CUPID: Evaluating Personalized and Contextualized Alignment of LLMs from Interactions
This addresses the challenge of personalized alignment in LLMs for users in real-world interactive settings, though it is incremental as it focuses on benchmarking rather than proposing a new method.
The paper tackles the problem of LLMs failing to adapt to users' dynamic, context-dependent preferences by introducing CUPID, a benchmark of 756 human-curated interaction sessions, and finds that state-of-the-art LLMs achieve under 50% precision and 65% recall in inferring and applying these preferences.
Personalization of Large Language Models (LLMs) often assumes users hold static preferences that reflect globally in all tasks. In reality, humans hold dynamic preferences that change depending on the context. As users interact with an LLM in various contexts, they naturally reveal their contextual preferences, which a model must infer and apply in future contexts to ensure alignment. To assess this, we introduce CUPID, a benchmark of 756 human-curated interaction session histories between users and LLM-based chat assistants. In each interaction session, the user provides a request in a specific context and expresses their preference through multi-turn feedback. Given a new user request and prior interaction sessions, our benchmark assesses whether LLMs can infer the preference relevant to this request and generate a response that satisfies this preference. With CUPID, we evaluated 10 open and proprietary LLMs, revealing that state-of-the-art LLMs struggle to infer preferences from multi-turn interactions and fail to discern what previous context is relevant to a new request -- under 50% precision and 65% recall. Our work highlights the need to advance LLM capabilities for more contextually personalized interactions and proposes CUPID as a resource to drive these improvements.

**COLLECTED DATA:**
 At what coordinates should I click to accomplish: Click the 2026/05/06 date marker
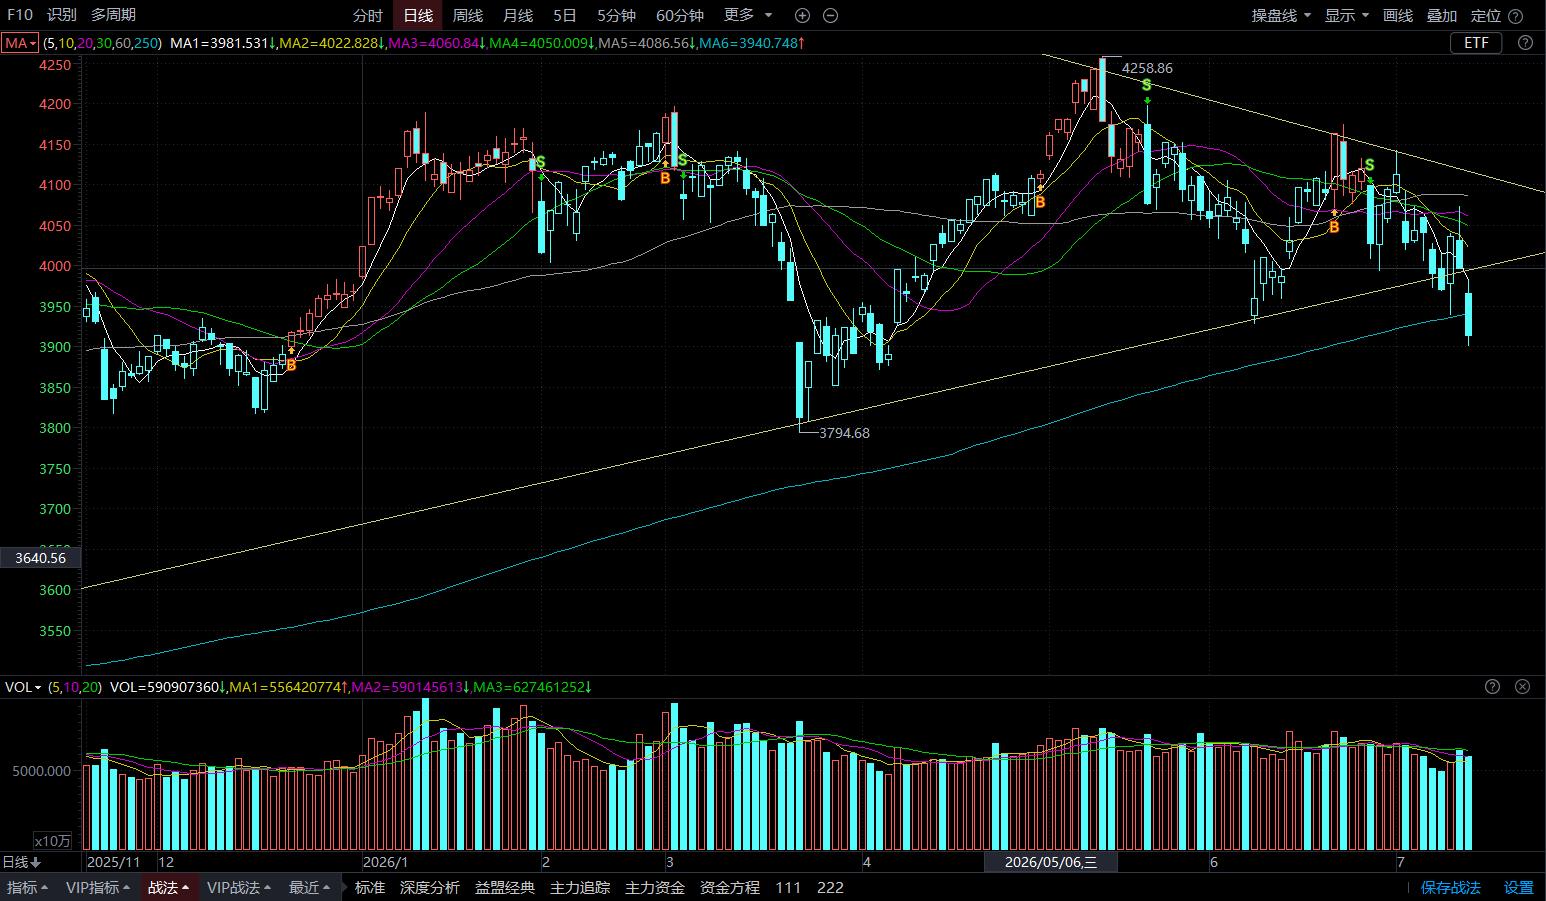(x=1050, y=862)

**WHAT YOU WILL DO:**
#1 According to the CUPID paper summary, how many LLMs were evaluated with the benchmark?
#2 Translate this sentence from the CUPID paper summary into Spanish: "In reality, humans hold dynamic preferences that change depending on the context."

**LIST OF SOLUTIONS:**
#1 10 open and proprietary LLMs.

#2 En realidad, los seres humanos tienen preferencias dinámicas que cambian según el contexto.